働きアリを「よく働くアリ」「ほとんど働かないアリ」に分けて、それぞれの集団(コロニー)
を作り直しても、一定の割合で「働き者」「怠け者」に分かれることが北海道大学の長谷川英祐
(えいすけ)准教授(進化生物学)らの研究でわかった。

誰も働かなくなる時間を減らし、安定した労働力を保つ集団維持の戦略と見られる。茨城県つくば市
で開かれている日本動物行動学会で28日発表された。

長谷川さんらは、日本全国にいる「シワクシケアリ」の八つの集団に、1匹ずつ印をつけて幼虫の
世話、巣の修復など集団に貢献する「仕事」をどのくらいこなしたか、1か月間行動を観察。その
うち「よく働くアリ」「ほとんど働かないアリ」を取り出して、それぞれの集団を作り直した。
その結果、どちらも元の集団同様「よく働くアリ」「ほとんど働かないアリ」に、ほぼ同じ割合で分かれた。

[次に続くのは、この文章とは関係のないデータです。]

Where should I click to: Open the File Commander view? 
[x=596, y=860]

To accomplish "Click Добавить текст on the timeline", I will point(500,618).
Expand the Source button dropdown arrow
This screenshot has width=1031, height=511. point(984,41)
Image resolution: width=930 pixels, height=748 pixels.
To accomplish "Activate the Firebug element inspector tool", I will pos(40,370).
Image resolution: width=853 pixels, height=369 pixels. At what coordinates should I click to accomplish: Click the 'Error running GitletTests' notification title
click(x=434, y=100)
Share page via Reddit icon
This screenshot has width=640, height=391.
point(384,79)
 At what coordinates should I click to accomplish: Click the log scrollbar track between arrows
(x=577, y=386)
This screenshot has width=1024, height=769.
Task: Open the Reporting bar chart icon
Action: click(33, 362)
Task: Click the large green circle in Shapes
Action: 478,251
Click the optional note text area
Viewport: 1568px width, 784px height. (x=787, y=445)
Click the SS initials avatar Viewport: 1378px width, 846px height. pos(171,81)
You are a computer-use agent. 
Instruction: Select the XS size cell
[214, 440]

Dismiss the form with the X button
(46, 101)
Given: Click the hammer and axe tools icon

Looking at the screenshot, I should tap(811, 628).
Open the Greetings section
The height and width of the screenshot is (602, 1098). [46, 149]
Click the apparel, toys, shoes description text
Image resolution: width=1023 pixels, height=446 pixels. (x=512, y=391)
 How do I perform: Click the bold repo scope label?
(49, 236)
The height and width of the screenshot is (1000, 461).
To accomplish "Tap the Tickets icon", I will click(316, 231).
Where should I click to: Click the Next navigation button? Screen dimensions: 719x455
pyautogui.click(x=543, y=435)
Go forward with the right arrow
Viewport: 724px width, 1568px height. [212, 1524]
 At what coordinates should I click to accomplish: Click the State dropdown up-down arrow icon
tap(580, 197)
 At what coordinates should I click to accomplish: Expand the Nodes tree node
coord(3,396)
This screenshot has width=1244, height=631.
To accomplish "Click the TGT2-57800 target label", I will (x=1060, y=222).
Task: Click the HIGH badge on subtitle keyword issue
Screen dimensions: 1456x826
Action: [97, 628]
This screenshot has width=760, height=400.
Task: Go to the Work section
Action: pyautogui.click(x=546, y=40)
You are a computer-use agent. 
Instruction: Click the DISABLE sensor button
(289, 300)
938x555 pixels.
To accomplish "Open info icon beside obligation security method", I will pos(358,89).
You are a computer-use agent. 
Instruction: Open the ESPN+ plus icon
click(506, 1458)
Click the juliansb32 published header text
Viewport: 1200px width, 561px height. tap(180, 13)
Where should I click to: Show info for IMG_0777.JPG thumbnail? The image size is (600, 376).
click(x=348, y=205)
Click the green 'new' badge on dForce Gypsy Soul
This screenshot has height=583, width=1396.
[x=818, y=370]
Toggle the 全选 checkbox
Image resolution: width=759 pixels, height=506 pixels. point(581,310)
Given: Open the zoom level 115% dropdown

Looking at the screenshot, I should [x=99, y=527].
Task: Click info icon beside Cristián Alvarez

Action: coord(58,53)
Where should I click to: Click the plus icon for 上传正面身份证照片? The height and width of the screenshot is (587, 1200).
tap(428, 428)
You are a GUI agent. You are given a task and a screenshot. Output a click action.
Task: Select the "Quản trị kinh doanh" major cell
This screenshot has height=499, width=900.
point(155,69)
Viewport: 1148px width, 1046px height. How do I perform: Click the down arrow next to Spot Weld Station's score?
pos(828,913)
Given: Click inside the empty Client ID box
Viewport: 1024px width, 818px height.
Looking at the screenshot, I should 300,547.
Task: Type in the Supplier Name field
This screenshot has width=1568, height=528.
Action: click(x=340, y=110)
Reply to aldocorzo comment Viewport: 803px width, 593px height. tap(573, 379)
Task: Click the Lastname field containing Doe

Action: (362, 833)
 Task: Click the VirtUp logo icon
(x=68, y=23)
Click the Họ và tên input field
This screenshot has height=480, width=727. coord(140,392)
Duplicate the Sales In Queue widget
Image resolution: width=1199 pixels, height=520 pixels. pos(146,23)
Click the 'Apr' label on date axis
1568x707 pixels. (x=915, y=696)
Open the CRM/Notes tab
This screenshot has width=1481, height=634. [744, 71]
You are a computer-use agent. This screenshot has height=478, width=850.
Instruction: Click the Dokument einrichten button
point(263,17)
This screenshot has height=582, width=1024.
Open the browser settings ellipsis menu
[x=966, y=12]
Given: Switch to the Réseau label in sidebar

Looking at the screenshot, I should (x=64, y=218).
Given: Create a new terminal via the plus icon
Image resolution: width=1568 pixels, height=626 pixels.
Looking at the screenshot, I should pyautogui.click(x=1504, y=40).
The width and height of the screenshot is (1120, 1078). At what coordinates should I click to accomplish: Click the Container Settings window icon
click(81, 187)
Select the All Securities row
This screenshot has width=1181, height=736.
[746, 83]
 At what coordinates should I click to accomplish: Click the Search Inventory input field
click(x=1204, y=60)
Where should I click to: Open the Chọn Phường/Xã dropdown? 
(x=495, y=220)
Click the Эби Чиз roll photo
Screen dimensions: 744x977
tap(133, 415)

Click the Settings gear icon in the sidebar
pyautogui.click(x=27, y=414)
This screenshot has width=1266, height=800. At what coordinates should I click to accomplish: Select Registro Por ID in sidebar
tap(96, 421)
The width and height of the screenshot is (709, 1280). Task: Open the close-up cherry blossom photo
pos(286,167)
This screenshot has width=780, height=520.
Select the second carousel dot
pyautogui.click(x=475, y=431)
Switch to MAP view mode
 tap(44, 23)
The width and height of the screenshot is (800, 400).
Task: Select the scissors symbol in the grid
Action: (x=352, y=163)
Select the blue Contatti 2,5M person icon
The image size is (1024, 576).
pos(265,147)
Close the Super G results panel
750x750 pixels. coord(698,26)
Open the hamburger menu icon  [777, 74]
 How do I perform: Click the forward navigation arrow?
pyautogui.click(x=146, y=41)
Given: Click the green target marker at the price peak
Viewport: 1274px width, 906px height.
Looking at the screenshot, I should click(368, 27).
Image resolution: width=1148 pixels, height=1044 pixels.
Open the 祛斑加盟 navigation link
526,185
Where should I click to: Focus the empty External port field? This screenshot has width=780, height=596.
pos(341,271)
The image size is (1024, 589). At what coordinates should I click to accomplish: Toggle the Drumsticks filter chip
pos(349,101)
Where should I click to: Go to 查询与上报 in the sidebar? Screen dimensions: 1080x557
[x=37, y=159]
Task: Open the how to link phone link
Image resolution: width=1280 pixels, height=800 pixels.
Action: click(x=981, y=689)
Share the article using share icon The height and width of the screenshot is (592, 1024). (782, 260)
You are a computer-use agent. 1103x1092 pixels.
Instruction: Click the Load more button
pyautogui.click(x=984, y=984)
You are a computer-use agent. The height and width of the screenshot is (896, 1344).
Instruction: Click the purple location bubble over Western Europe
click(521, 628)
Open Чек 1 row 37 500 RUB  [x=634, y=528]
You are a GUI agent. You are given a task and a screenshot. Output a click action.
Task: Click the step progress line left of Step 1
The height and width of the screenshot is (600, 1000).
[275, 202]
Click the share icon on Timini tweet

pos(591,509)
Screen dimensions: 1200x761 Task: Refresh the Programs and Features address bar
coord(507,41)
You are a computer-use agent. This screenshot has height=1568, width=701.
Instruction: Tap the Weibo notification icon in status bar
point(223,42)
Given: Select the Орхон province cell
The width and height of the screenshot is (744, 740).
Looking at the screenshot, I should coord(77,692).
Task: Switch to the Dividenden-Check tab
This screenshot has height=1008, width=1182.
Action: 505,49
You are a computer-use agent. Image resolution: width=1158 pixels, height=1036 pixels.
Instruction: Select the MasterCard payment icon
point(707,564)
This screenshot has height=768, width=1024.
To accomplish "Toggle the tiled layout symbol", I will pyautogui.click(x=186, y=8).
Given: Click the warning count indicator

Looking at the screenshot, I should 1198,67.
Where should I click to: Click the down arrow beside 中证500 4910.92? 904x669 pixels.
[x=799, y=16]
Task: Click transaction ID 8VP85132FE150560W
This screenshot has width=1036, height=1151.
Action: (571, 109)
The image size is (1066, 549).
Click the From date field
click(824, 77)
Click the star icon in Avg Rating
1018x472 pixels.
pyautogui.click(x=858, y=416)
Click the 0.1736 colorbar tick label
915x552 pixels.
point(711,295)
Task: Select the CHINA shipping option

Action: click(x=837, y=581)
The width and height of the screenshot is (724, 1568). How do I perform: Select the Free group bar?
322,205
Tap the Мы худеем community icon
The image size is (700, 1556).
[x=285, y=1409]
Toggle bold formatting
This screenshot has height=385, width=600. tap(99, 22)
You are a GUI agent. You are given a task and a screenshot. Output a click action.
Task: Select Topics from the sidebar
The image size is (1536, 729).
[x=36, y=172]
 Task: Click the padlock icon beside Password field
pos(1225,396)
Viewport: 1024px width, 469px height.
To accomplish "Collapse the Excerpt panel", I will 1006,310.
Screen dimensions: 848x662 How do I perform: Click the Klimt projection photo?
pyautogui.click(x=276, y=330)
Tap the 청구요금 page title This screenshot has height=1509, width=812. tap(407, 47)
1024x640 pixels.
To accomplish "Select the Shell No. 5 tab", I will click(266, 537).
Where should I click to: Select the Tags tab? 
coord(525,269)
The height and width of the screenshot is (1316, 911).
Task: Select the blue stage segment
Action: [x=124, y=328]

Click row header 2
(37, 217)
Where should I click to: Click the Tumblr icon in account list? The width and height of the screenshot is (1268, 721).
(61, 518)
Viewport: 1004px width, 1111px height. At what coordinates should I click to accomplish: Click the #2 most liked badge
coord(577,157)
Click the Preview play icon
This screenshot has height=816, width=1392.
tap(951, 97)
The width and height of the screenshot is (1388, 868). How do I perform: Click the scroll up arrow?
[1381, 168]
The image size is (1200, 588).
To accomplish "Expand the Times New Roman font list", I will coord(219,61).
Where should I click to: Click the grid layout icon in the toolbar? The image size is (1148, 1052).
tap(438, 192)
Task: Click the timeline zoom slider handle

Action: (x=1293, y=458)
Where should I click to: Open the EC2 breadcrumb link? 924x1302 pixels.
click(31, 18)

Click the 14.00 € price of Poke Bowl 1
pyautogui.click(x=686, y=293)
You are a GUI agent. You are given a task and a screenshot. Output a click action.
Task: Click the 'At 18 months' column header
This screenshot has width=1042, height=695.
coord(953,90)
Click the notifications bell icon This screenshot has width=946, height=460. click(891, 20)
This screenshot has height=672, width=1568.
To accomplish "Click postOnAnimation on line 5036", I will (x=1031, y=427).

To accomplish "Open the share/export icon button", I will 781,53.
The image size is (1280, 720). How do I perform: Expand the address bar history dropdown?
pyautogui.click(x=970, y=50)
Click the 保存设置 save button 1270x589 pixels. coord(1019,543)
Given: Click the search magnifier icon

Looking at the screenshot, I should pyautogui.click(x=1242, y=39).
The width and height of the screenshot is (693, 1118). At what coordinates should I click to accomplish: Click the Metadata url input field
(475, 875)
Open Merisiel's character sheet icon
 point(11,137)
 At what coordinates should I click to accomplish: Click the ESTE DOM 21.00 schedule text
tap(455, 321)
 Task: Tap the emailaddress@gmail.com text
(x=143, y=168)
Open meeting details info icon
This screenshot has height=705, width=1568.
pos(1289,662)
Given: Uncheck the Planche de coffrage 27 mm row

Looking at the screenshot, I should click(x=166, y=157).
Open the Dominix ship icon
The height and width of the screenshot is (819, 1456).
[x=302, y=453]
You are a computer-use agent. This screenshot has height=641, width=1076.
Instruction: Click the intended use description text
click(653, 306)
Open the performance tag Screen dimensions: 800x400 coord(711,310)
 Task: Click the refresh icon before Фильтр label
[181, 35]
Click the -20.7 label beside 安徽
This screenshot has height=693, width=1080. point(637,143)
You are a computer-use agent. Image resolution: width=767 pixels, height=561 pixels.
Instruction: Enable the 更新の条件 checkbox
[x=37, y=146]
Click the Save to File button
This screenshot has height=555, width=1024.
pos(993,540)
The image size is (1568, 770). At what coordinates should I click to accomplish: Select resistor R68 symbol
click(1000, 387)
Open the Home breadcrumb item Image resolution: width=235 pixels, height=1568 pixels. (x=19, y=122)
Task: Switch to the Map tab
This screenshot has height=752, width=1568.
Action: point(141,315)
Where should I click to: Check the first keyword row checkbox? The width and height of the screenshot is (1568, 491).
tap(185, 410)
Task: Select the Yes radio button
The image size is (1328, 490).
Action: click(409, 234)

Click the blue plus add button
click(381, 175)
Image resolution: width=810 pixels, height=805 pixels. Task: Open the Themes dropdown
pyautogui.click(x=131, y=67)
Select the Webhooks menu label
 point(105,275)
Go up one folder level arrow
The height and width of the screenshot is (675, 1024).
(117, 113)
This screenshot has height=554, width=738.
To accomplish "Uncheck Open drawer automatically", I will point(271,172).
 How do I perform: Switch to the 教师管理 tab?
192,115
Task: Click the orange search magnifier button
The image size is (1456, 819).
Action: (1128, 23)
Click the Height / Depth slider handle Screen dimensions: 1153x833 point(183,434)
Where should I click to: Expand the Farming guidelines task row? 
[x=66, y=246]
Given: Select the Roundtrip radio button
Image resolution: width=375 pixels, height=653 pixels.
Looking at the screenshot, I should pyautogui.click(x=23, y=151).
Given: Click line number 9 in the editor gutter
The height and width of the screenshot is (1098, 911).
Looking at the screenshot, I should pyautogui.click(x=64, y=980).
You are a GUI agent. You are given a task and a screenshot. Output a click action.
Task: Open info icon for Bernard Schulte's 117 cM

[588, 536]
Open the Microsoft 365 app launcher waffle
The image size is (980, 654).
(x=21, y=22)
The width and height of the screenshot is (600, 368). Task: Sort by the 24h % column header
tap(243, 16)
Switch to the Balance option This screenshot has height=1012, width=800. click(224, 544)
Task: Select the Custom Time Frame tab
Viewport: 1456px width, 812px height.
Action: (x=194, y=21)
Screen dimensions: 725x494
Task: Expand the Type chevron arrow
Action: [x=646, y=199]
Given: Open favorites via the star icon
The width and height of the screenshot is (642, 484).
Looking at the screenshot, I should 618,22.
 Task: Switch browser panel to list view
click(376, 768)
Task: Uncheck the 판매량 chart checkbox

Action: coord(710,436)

働きアリも疲れて休息するが、「働かないアリ」がいるほうが、集団全体で「誰も仕事をしなく
なる時間」が減ることがコンピューターの模擬実験でわかった。長谷川さんは「幼虫や卵の世話は
少しでも中断すると集団全体の死につながる。そのため、わざわざ働き方に差がでるような仕組みを
とっているのではないか」と話している。